While interest was waning as the 1980s progressed, the Samba was the only remaining Talbot to sell in meaningful numbers as the brand was gradually phased out. Peugeot had been working on developing a replacement for the Samba as late as 1984, which would have been based on the forthcoming Citroën AX, but this project was abandoned as Peugeot took the decision to phase out the Talbot brand, and the Peugeot 205 was proving so popular that Peugeot felt little need for a third car of this size within the group.

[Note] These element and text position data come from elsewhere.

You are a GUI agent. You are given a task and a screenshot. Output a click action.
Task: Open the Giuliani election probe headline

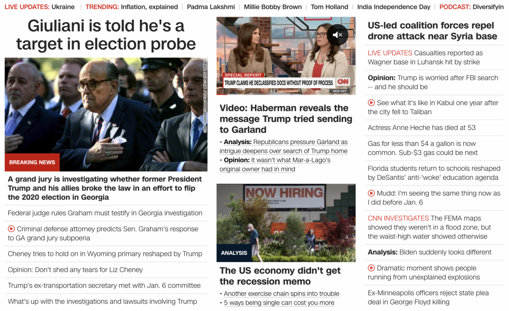(106, 35)
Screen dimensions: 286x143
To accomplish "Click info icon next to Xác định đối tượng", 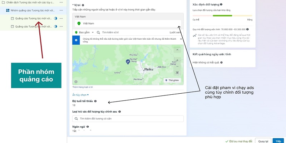I will [x=221, y=4].
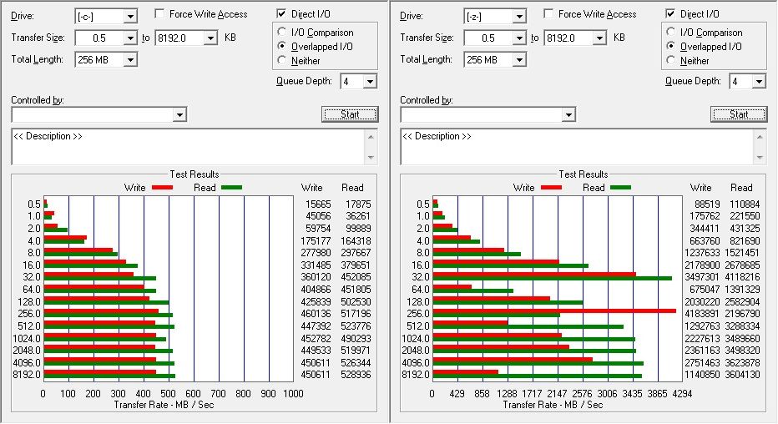This screenshot has width=778, height=424.
Task: Expand Queue Depth dropdown in drive Z window
Action: (759, 81)
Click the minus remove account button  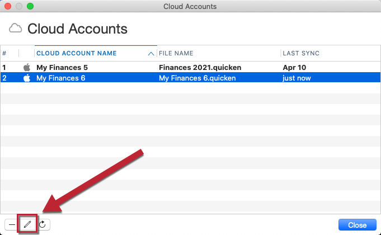(12, 224)
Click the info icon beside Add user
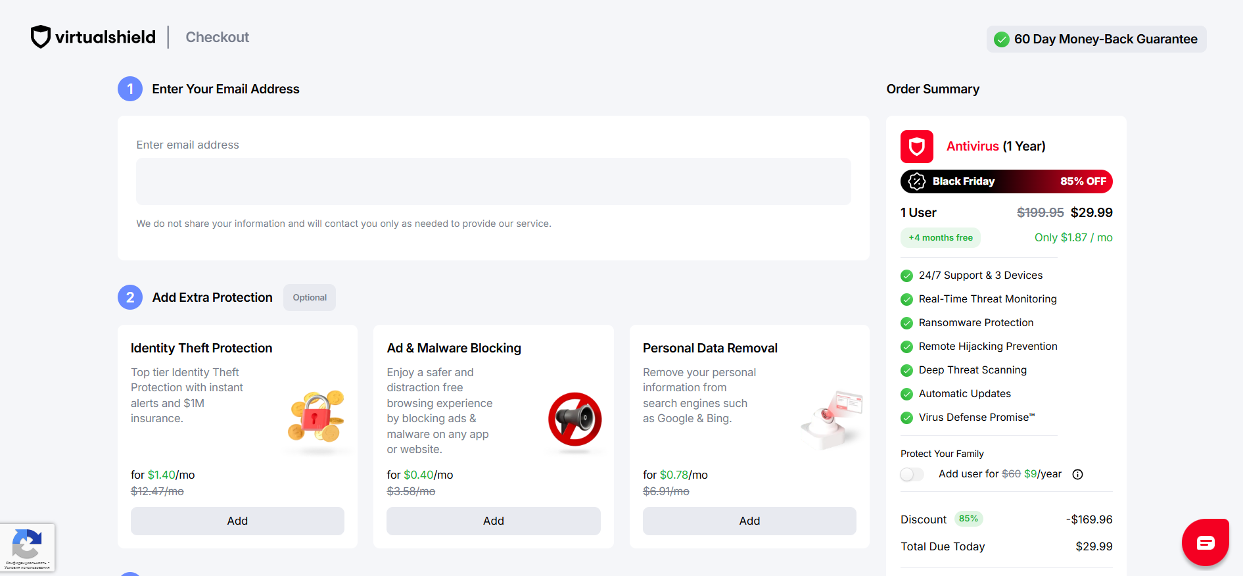Screen dimensions: 1243x576 [x=1077, y=475]
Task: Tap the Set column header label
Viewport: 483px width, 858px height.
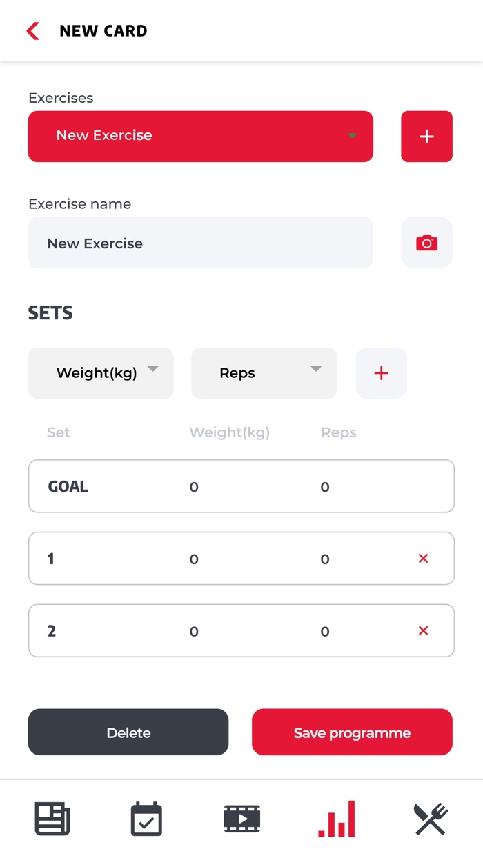Action: tap(58, 432)
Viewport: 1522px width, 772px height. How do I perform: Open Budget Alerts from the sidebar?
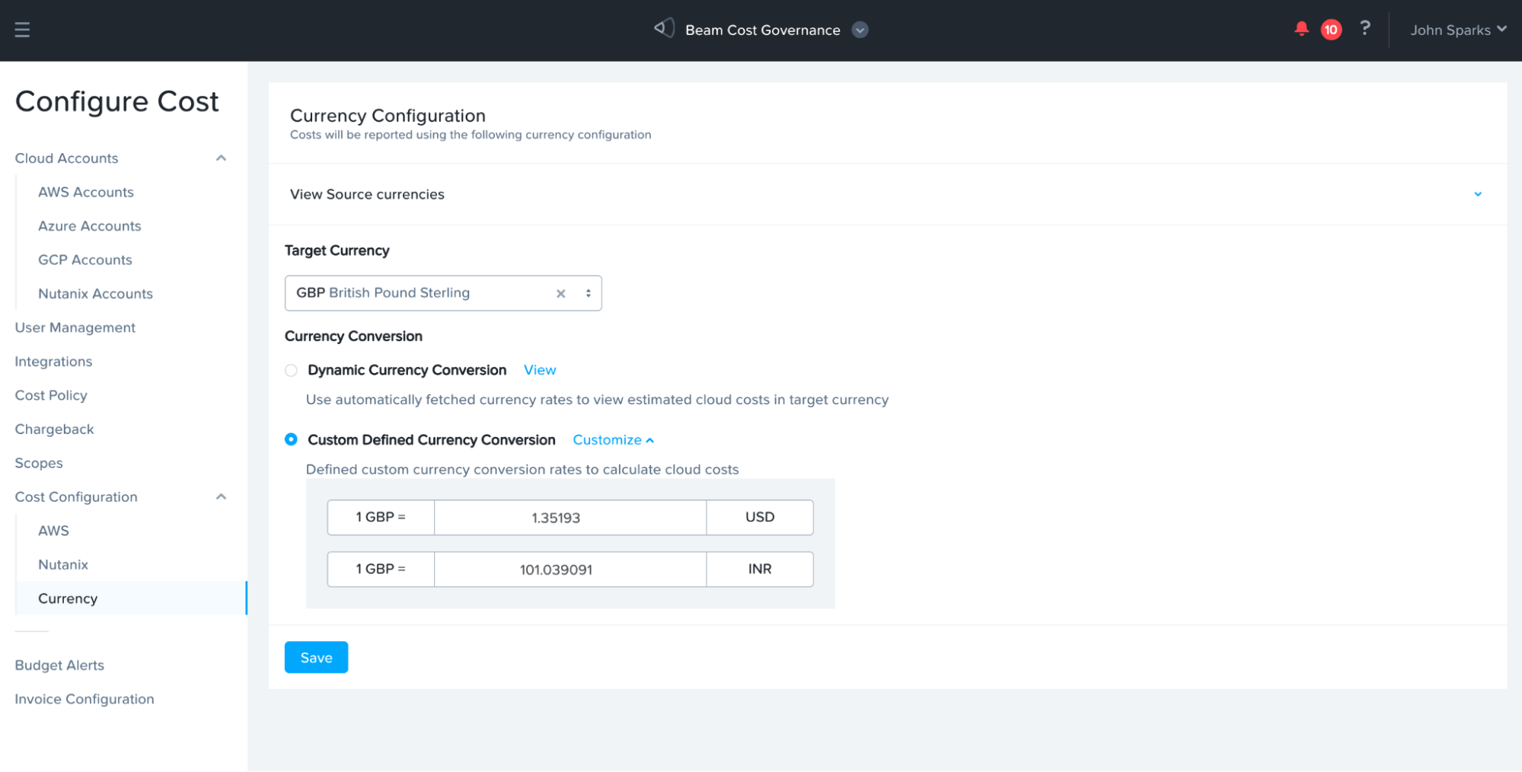[59, 665]
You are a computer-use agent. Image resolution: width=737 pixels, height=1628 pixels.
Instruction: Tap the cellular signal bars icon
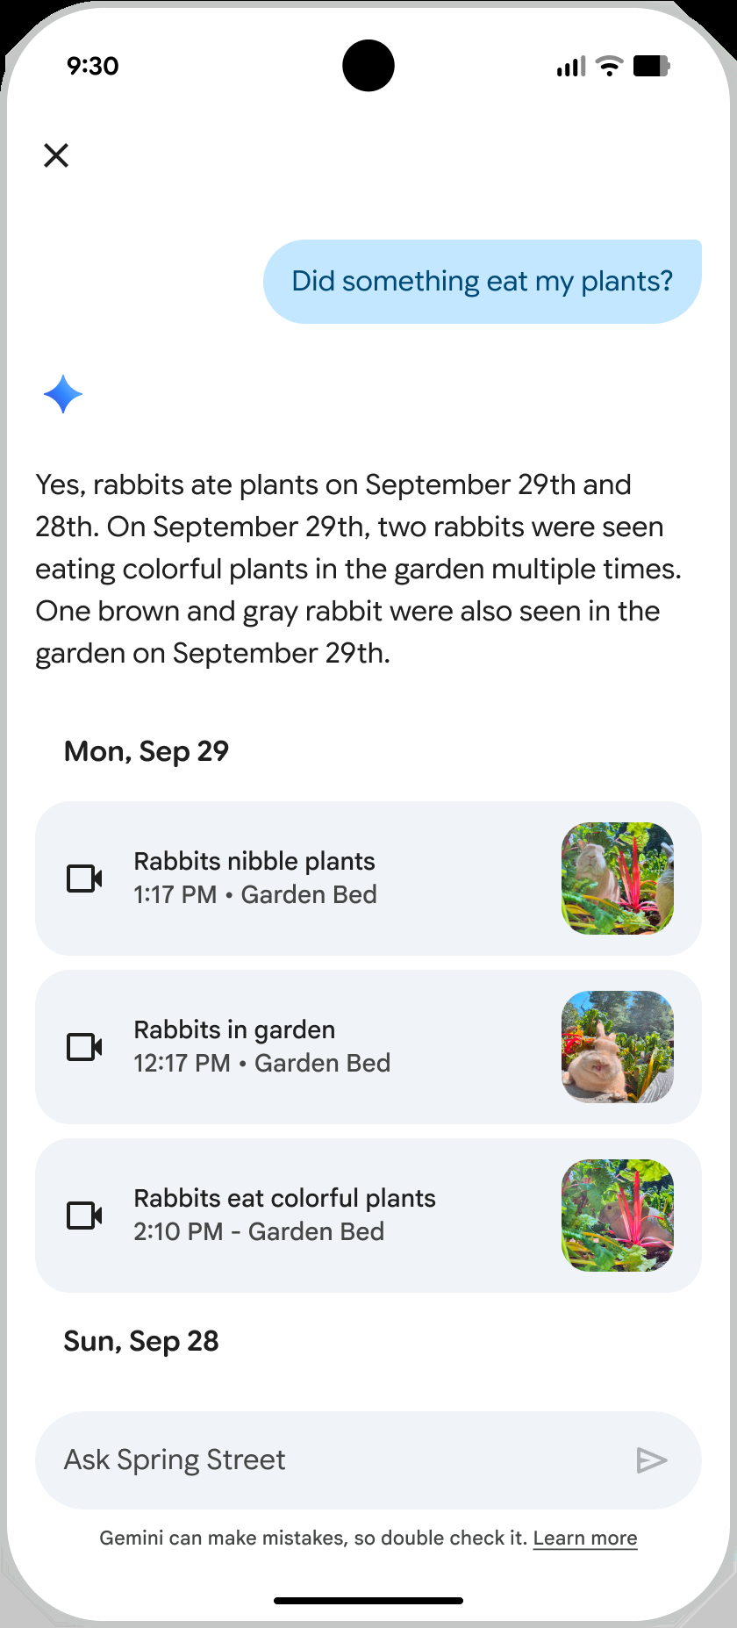tap(570, 66)
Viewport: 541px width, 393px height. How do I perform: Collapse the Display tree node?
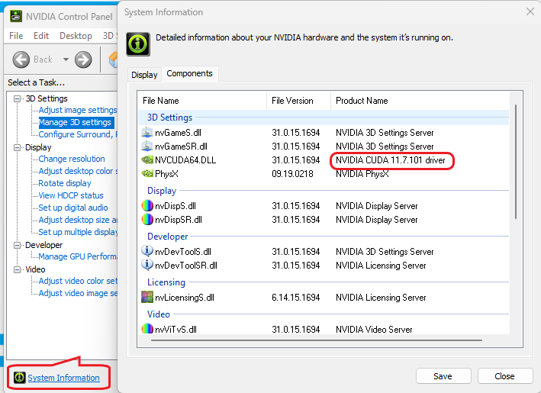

The Citroën AX was launched without a twin in 1986, and the only other Talbot in development, the Arizona family hatchback, was launched instead as the Peugeot 309 at the end of 1985. Production of the Samba ended in May 1986, by which time 270,555 had been made, signalling the beginning of the end of the Talbot brand for passenger cars, the death knell finally sounding the following year when the last Horizon rolled off the production line in Finland – although the brand survived on the Talbot Express, one of the Sevel Sud vans, until 1994.

The Talbot Samba is almost extinct on UK roads with only 12 remaining as of 2018.

==Jeremy Clarkson video==
In Jeremy Clarkson's 2009 DVD Duel, a 1984 Talbot Samba Cabriolet was destroyed by hurling it from a catapult into a wall, with a speed camera nearby showing that its speed was 164 mi/h before it hit the wall and exploded.